# Projet Ya MR

In [1]:
pip install pyqt5 beautifulsoup4 nltk requests

Note: you may need to restart the kernel to use updated packages.


In [2]:
import sys
import requests
from PyQt5.QtWidgets import QApplication, QMainWindow, QVBoxLayout, QWidget, QLabel, QLineEdit, QPushButton, QTextEdit
from PyQt5.QtGui import QFont
from PyQt5.QtCore import Qt
from bs4 import BeautifulSoup
from nltk.corpus import stopwords
from nltk.stem import PorterStemmer
from nltk.tokenize import word_tokenize
from collections import defaultdict
import nltk

# Télécharger les données nécessaires de NLTK
nltk.download('punkt')
nltk.download('stopwords')

# Initialiser le stemming et les mots vides
stemmer = PorterStemmer()
stop_words = set(stopwords.words("english"))

def get_html_source(url):
    try:
        response = requests.get(url)
        response.raise_for_status()
        return response.text
    except requests.exceptions.RequestException as e:
        print(f"Erreur lors de la récupération de l'URL: {e}")
        return None

def extract_text_from_html(html_source):
    soup = BeautifulSoup(html_source, "html.parser")
    return soup.get_text()

def process_text(text):
    tokens = word_tokenize(text)
    processed_tokens = []
    for word in tokens:
        word = word.lower()
        if word.isalpha() and word not in stop_words:
            stemmed_word = stemmer.stem(word)
            processed_tokens.append(stemmed_word)
    return processed_tokens

def build_inverted_index(urls):
    inverted_index = defaultdict(list)
    for url in urls:
        html_source = get_html_source(url)
        if html_source:
            text = extract_text_from_html(html_source)

● **Liste des données**:
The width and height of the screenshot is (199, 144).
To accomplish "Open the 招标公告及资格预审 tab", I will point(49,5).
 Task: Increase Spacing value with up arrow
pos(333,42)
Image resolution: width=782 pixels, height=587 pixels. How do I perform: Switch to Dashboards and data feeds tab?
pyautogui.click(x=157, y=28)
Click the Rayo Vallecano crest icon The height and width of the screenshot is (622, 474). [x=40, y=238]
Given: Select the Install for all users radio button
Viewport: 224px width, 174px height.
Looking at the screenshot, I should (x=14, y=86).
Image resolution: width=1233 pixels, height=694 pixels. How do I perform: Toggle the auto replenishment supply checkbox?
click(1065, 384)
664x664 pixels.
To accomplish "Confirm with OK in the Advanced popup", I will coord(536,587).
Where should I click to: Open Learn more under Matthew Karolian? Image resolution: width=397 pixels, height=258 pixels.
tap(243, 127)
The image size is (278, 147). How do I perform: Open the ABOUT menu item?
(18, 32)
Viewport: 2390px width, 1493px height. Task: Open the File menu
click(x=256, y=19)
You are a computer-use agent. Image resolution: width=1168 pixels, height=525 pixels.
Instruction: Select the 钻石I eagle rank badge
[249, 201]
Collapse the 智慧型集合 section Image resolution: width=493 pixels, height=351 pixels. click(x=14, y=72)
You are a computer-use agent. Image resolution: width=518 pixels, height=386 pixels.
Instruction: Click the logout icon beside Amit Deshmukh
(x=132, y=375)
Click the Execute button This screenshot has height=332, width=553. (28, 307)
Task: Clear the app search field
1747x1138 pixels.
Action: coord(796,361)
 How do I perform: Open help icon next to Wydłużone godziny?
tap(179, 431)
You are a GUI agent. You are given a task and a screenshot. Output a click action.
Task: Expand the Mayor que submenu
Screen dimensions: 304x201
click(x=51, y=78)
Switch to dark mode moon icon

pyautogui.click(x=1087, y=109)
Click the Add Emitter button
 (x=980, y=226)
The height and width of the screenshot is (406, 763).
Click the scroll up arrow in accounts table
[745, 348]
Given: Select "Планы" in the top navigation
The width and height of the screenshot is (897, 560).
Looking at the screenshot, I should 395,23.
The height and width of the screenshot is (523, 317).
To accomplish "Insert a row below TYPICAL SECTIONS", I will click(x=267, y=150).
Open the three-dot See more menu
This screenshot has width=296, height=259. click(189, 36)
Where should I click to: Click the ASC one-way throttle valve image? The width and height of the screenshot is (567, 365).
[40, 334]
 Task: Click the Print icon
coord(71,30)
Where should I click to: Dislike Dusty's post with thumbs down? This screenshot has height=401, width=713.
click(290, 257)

● **Énoncé**: Recopiez le passage du code Python allant de « return response.text » jusqu'à « return soup.get_text() » inclus, en remplaçant « html_source » par « page_html ».

● **Corrigé**:
return response.text
    except requests.exceptions.RequestException as e:
        print(f"Erreur lors de la récupération de l'URL: {e}")
        return None

def extract_text_from_html(page_html):
    soup = BeautifulSoup(page_html, "html.parser")
    return soup.get_text()